§ **Work item**:
Begin at the line below that has "At what coordinates" and stop after the line that has "Select row 12 header". Please restate only those lines, word for word.

§ **Information provided**:
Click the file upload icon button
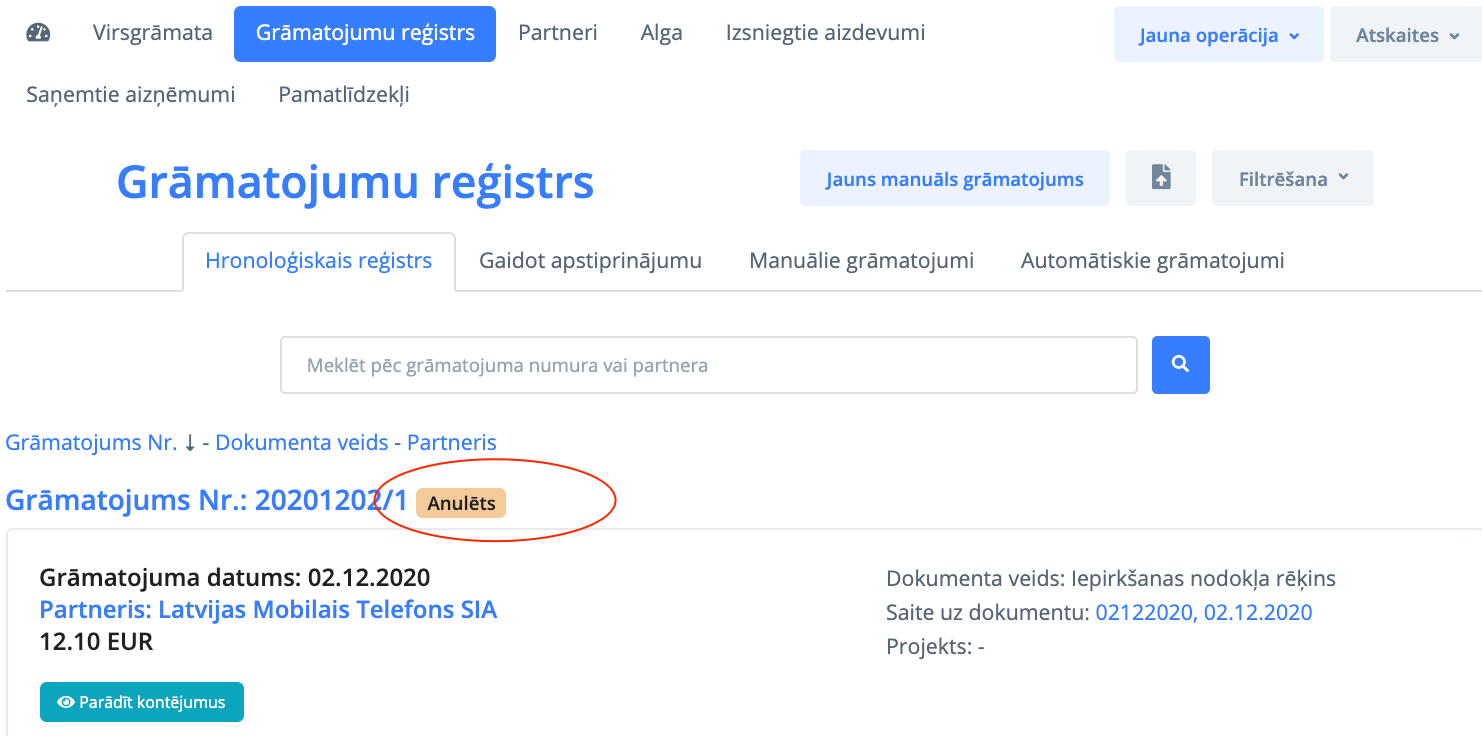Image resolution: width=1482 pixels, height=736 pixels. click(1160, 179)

* * *

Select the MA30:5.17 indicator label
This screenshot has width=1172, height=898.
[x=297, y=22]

* * *

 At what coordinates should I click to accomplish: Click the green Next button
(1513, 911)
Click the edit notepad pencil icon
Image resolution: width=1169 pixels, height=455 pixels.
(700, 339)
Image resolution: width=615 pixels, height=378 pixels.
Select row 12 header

§ **Solved exercise**:
 At what coordinates should I click to accomplish: Click the green Next button
(1513, 911)
Click the edit notepad pencil icon
Image resolution: width=1169 pixels, height=455 pixels.
(700, 339)
Image resolution: width=615 pixels, height=378 pixels.
Select row 12 header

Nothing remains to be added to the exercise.